Nous nous tournons à nouveau vers notre cher Marcy, le batteur donc. Mais pas forcément un batteur né. En effet, alors que Jim avait opté pour la guitare dès le début, idem pour Taxman et que Roy voulait chanter et s’orienter vers la basse, Marcy n’avait plus trop le choix : « Une fois que j’ai décidé de faire ça, je n’avais plus le choix, il fallait se forcer. Quand on m’a proposé d’intégrer le groupe, il n’y avait que cette position de libre, donc c’était un choix à faire « Est-ce que tu veux devenir batteur, ou est-ce que tu veux être un peu écarté de notre amitié ? ». Une fois la décision prise, le début était difficile car je ne savais pas jouer… ça ne m’excitait pas vraiment. Mais pendant ces 2-3 ans en autarcie, j’ai vraiment beaucoup appris ! Je me suis beaucoup renseigné sur l’époque, j’ai regardé plein de DVDs pour comprendre le jeu des batteurs de cette période. A travers cette expérience, j’ai en quelque sorte purifié mon style. […] Le batteur avec lequel j’ai appris le plus de choses est évidemment Ringo Starr. Sa façon de monter son kit, de tenir les baguettes, son jeu… il représente mes débuts à la batterie. Mon objectif n’était pas de le copier évidemment, mais c’est lui qui m’a tout appris. »
Comme il l’avouera d’ailleurs à nos confrères de Zoom Japon : « Être batteur me permet de contribuer à la construction de notre musique sans avoir à se mettre trop en avant. C’est le rôle que je laisse volontiers aux trois autres membres.»

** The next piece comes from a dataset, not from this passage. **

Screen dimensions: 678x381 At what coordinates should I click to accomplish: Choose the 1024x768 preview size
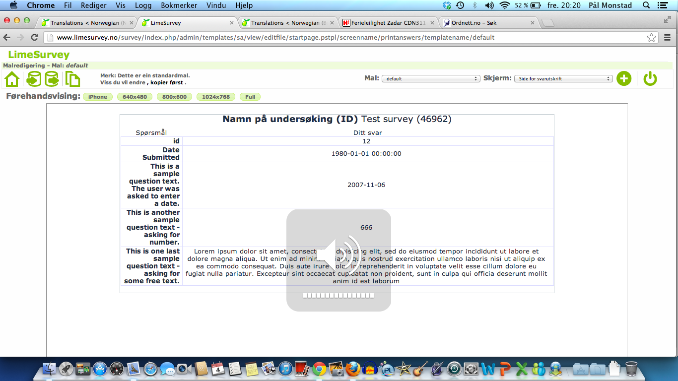216,97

Chacun travaille donc dur… Mais dans quel but et surtout pour quel style ? Roy nous éclaire : « Notre style musical, c’est essayer de faire sonner la musique d’aujourd’hui à travers ce style là, celui des années 50-60 aux États-Unis. En fait, nous n’essayons pas forcément de transmettre à notre génération uniquement ce son rétro, parce que nous sommes aussi des jeunes hommes qui vivent en 2015, que nous ressentons plein de choses. Certes, nous sommes influencés par la musique américaine et anglaise… Mais nous sommes avant tout Japonais, et avant de rencontrer ces musiques-là, nous avons vécu au rythme japonais avec de la musique japonaise. Donc notre originalité réside sans doute dans ce mélange. »
Une recette qui fonctionne ? Onze ans de carrière plus tard, il semble bien…
La consécration : du Budokan aux Eurockéennes
La « vraie » carrière du groupe démarre réellement en 2006, avec son premier album : YESTERDAY AND TODAY et sa première tournée. L’attrait pour les sonorités étrangères ne tarde pas à entraîner The Bawdies en dehors des frontières nippones : en 2007 ils entament leur première tournée en Australie et renouvellent l’expérience en novembre 2008. En 2009, le succès est tel que les 7 représentations live se sont vendues le jour même !
À ce jour, le groupe a sorti 8 albums sous le label japonais SEEZ RECORDS puis en major sous Getting Better, un label de Victor Entertainment ; le dernier opus BOYS! remonte à 2013 (discographie complète ici). Un succès qui a su grandir d’année en année pour emmener The Bawdies jusqu’à faire salle comble au mythique Nippon Budokan en novembre 2011, et le groupe a depuis signé plusieurs featurings comme avec AI, pour Love You Need You ou lors d’une tournée avec leurs idoles, The Sonics.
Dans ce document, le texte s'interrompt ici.